[START OF Material to process]
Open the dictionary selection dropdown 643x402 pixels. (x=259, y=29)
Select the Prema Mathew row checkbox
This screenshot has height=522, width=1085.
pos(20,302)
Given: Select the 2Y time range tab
[END OF Material to process]
[START OF Material to process]
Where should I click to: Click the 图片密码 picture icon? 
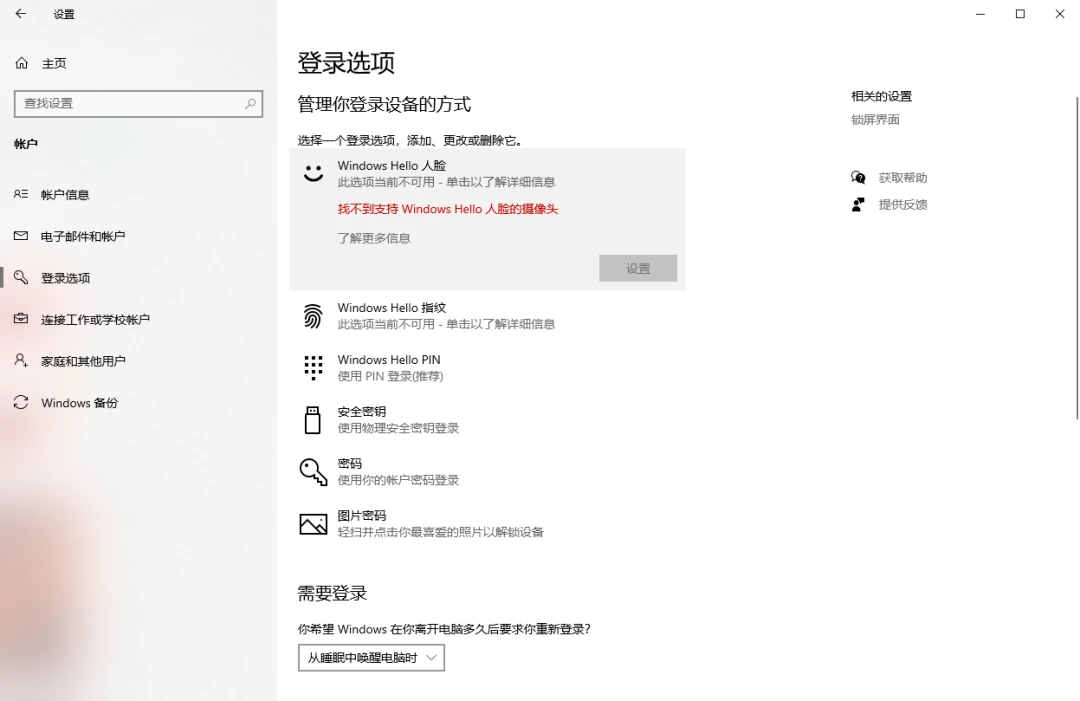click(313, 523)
[END OF Material to process]
[START OF Material to process]
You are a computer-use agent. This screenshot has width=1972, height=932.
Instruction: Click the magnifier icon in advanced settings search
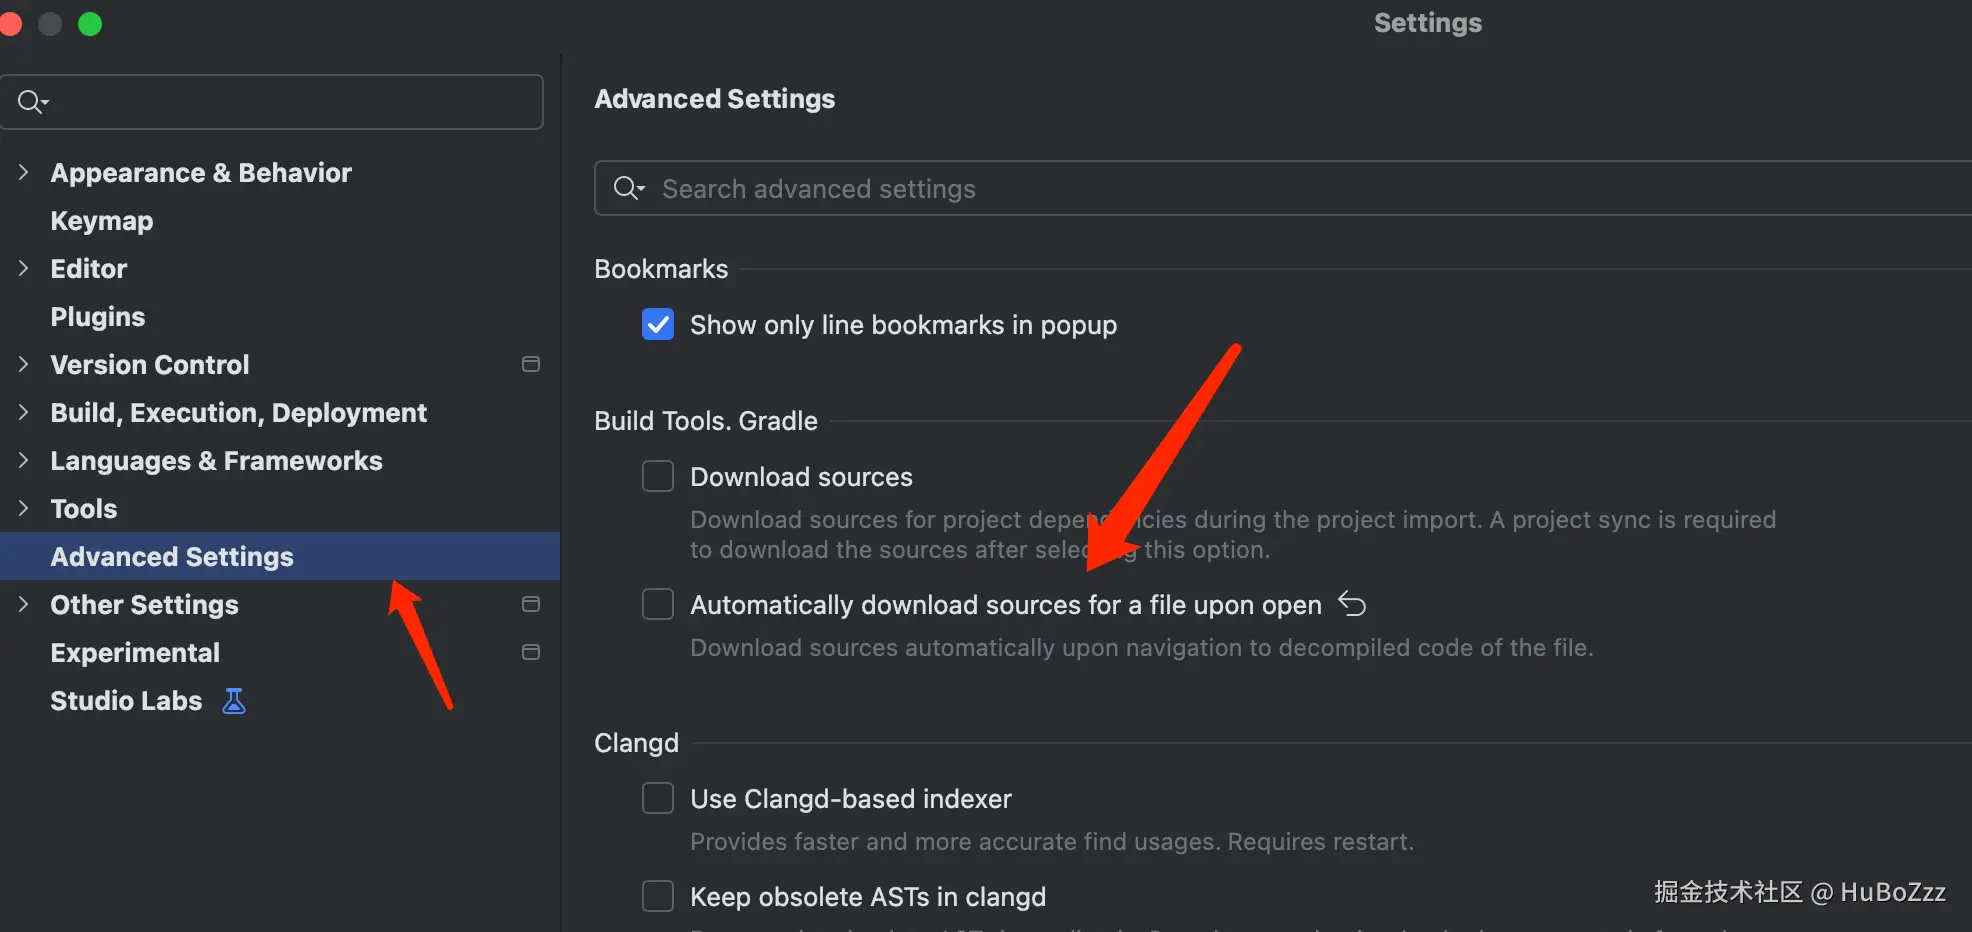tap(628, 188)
[END OF Material to process]
▸ **Directive**
Turn the lines of the records between the one holding "Open the dictionary" and the one holding "Given: Select the 2Y time range tab", inclusive, into a Markdown table with the columns Row and Line. Number each line in Row and leave out blank lines.

▸ **Task output**
| Row | Line |
|---|---|
| 1 | Open the dictionary selection dropdown 643x402 pixels. (x=259, y=29) |
| 2 | Select the Prema Mathew row checkbox |
| 3 | This screenshot has height=522, width=1085. |
| 4 | pos(20,302) |
| 5 | Given: Select the 2Y time range tab |